### ТЕКСТ УПРАЖНЕНИЯ
---------------

СПИВАКОВ: Читал когда-то, в самом начале, Бориса Акунина. У Владимира Сорокина понравился «День опричника», Виктор Пелевин ранний был интересен – «Омон Ра», «Generation „П“», люблю Людмилу Улицкую и Татьяну Толстую. Всегда жду новые книги Игоря Сахновского – великолепный писатель, замечательный стилист. В тот год, когда я был членом жюри «Русского Букера», отстаивал (увы, не отстоял) «Венерин волос» Михаила Шишкина – мастерски сделанный роман с очень интересной композицией. Спорили вроде бы при закрытых дверях. Но у нас ведь ничего тайного не бывает… И потом я совершенно неожиданно получил от Шишкина подарок – книжку с дарственной надписью.
ВОЛКОВ: Если бы ты сам писал книгу, как назвал бы ее?
СПИВАКОВ: Я вообще не хочу писать книг, особенно про себя… Но все-таки, если брать в качестве названия поэтические строки, я бы вспомнил Цветаеву. У Марины Ивановны есть такие слова: «В моих руках почти что горстка пыли – мои стихи». Если из философии – Кьеркегор, «Отчаяние возможного». А еще вероятнее, я бы назвал ее «Сплошные нервы» – в переводе с философского на язык Жванецкого…
Русская традиция
ВОЛКОВ: Я помню программу, которую ты показал с Национальным филармоническим оркестром в Нью-Йорке: в первом отделении была «Ночь на Лысой горе» Мусоргского, затем его же цикл «Песни и пляски смерти», а во втором отделении – «Казнь Степана Разина» Шостаковича. Концерт произвел ошеломляющее впечатление. Все были в восторге, зал ревел, овации… Как ты составляешь программы оркестровых выступлений?

---------------

### ЗАПИСАННЫЕ СВЕДЕНИЯ

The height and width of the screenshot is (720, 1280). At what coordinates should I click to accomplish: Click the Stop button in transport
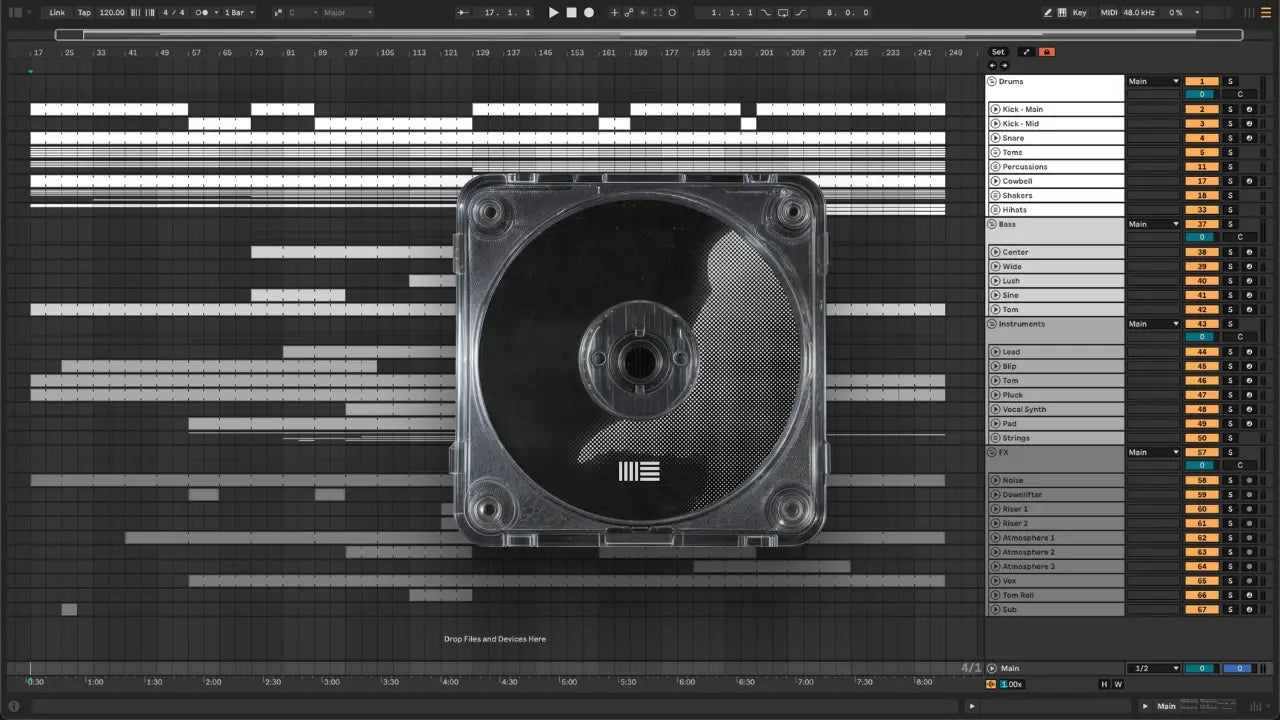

---------------

Какой роман, судя по тексту упражнения, Спиваков отстаивал, когда был членом жюри «Русского Букера»? Для ответа используйте только текст упражнения.

«Венерин волос» Михаила Шишкина.